### WHAT IS REQUIRED
Line by line, copy the material below exactly as given.

▬▬▬▬▬▬

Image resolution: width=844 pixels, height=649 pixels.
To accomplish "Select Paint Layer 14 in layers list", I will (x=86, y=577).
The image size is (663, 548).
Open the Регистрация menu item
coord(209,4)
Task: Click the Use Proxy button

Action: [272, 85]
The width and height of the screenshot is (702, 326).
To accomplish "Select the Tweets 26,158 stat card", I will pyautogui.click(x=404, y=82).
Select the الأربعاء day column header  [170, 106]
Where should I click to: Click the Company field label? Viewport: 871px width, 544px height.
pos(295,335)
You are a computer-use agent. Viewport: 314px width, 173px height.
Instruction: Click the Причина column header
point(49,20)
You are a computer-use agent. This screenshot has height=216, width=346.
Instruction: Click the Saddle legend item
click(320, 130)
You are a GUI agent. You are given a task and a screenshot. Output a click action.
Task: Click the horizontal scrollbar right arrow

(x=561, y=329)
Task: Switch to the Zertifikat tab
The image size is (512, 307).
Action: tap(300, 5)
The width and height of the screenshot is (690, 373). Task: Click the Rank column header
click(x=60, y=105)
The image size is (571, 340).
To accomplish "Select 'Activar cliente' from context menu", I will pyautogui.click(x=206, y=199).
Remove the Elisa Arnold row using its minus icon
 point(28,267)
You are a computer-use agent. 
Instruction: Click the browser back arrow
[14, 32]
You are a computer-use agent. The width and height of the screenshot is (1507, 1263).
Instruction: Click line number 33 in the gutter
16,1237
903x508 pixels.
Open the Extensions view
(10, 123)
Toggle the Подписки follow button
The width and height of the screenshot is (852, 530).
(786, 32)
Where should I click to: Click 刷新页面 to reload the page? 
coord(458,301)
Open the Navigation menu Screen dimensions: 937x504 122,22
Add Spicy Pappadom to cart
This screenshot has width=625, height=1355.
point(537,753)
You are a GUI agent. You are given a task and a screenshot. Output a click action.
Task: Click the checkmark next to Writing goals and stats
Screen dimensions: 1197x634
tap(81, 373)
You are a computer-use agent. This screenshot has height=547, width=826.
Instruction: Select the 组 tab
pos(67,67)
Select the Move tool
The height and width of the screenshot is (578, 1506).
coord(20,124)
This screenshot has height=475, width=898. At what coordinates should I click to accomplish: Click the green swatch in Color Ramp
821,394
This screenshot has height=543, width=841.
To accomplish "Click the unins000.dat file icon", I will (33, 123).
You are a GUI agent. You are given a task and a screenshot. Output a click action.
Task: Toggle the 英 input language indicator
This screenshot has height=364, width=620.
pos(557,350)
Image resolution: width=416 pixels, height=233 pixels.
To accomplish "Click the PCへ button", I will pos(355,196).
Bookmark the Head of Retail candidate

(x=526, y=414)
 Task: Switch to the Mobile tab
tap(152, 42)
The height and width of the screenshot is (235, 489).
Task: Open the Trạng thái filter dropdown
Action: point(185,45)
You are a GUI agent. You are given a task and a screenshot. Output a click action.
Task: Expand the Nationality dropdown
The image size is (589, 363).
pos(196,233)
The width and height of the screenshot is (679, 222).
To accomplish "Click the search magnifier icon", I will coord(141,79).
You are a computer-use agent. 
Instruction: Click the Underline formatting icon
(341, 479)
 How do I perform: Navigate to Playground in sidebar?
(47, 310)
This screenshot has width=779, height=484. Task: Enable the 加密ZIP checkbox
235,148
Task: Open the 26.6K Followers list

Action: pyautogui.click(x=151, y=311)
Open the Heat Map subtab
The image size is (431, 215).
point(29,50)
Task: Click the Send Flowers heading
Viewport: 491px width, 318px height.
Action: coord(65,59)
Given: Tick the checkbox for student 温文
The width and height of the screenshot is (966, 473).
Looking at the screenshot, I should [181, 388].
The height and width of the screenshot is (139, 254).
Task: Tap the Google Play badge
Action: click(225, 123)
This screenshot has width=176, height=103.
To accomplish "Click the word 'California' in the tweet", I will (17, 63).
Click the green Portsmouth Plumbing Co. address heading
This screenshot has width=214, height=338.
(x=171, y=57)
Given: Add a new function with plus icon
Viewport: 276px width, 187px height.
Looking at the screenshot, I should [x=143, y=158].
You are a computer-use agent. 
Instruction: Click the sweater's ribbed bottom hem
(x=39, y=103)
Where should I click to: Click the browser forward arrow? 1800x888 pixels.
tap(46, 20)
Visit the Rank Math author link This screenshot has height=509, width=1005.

▬▬▬▬▬▬

### REPLY
Image resolution: width=844 pixels, height=649 pixels.
To accomplish "Select Paint Layer 14 in layers list", I will (x=86, y=577).
The image size is (663, 548).
Open the Регистрация menu item
coord(209,4)
Task: Click the Use Proxy button

Action: [272, 85]
The width and height of the screenshot is (702, 326).
To accomplish "Select the Tweets 26,158 stat card", I will pyautogui.click(x=404, y=82).
Select the الأربعاء day column header  [170, 106]
Where should I click to: Click the Company field label? Viewport: 871px width, 544px height.
pos(295,335)
You are a computer-use agent. Viewport: 314px width, 173px height.
Instruction: Click the Причина column header
point(49,20)
You are a computer-use agent. This screenshot has height=216, width=346.
Instruction: Click the Saddle legend item
click(320, 130)
You are a GUI agent. You are given a task and a screenshot. Output a click action.
Task: Click the horizontal scrollbar right arrow

(x=561, y=329)
Task: Switch to the Zertifikat tab
The image size is (512, 307).
Action: tap(300, 5)
The width and height of the screenshot is (690, 373). Task: Click the Rank column header
click(x=60, y=105)
The image size is (571, 340).
To accomplish "Select 'Activar cliente' from context menu", I will pyautogui.click(x=206, y=199).
Remove the Elisa Arnold row using its minus icon
 point(28,267)
You are a computer-use agent. 
Instruction: Click the browser back arrow
[14, 32]
You are a computer-use agent. The width and height of the screenshot is (1507, 1263).
Instruction: Click line number 33 in the gutter
16,1237
903x508 pixels.
Open the Extensions view
(10, 123)
Toggle the Подписки follow button
The width and height of the screenshot is (852, 530).
(786, 32)
Where should I click to: Click 刷新页面 to reload the page? 
coord(458,301)
Open the Navigation menu Screen dimensions: 937x504 122,22
Add Spicy Pappadom to cart
This screenshot has width=625, height=1355.
point(537,753)
You are a GUI agent. You are given a task and a screenshot. Output a click action.
Task: Click the checkmark next to Writing goals and stats
Screen dimensions: 1197x634
tap(81, 373)
You are a computer-use agent. This screenshot has height=547, width=826.
Instruction: Select the 组 tab
pos(67,67)
Select the Move tool
The height and width of the screenshot is (578, 1506).
coord(20,124)
This screenshot has height=475, width=898. At what coordinates should I click to accomplish: Click the green swatch in Color Ramp
821,394
This screenshot has height=543, width=841.
To accomplish "Click the unins000.dat file icon", I will (33, 123).
You are a GUI agent. You are given a task and a screenshot. Output a click action.
Task: Toggle the 英 input language indicator
This screenshot has height=364, width=620.
pos(557,350)
Image resolution: width=416 pixels, height=233 pixels.
To accomplish "Click the PCへ button", I will pos(355,196).
Bookmark the Head of Retail candidate

(x=526, y=414)
 Task: Switch to the Mobile tab
tap(152, 42)
The height and width of the screenshot is (235, 489).
Task: Open the Trạng thái filter dropdown
Action: point(185,45)
You are a GUI agent. You are given a task and a screenshot. Output a click action.
Task: Expand the Nationality dropdown
The image size is (589, 363).
pos(196,233)
The width and height of the screenshot is (679, 222).
To accomplish "Click the search magnifier icon", I will coord(141,79).
You are a computer-use agent. 
Instruction: Click the Underline formatting icon
(341, 479)
 How do I perform: Navigate to Playground in sidebar?
(47, 310)
This screenshot has width=779, height=484. Task: Enable the 加密ZIP checkbox
235,148
Task: Open the 26.6K Followers list

Action: pyautogui.click(x=151, y=311)
Open the Heat Map subtab
The image size is (431, 215).
point(29,50)
Task: Click the Send Flowers heading
Viewport: 491px width, 318px height.
Action: coord(65,59)
Given: Tick the checkbox for student 温文
The width and height of the screenshot is (966, 473).
Looking at the screenshot, I should [181, 388].
The height and width of the screenshot is (139, 254).
Task: Tap the Google Play badge
Action: click(225, 123)
This screenshot has width=176, height=103.
To accomplish "Click the word 'California' in the tweet", I will (17, 63).
Click the green Portsmouth Plumbing Co. address heading
This screenshot has width=214, height=338.
(x=171, y=57)
Given: Add a new function with plus icon
Viewport: 276px width, 187px height.
Looking at the screenshot, I should [x=143, y=158].
You are a computer-use agent. 
Instruction: Click the sweater's ribbed bottom hem
(x=39, y=103)
Where should I click to: Click the browser forward arrow? 1800x888 pixels.
tap(46, 20)
Visit the Rank Math author link This screenshot has height=509, width=1005.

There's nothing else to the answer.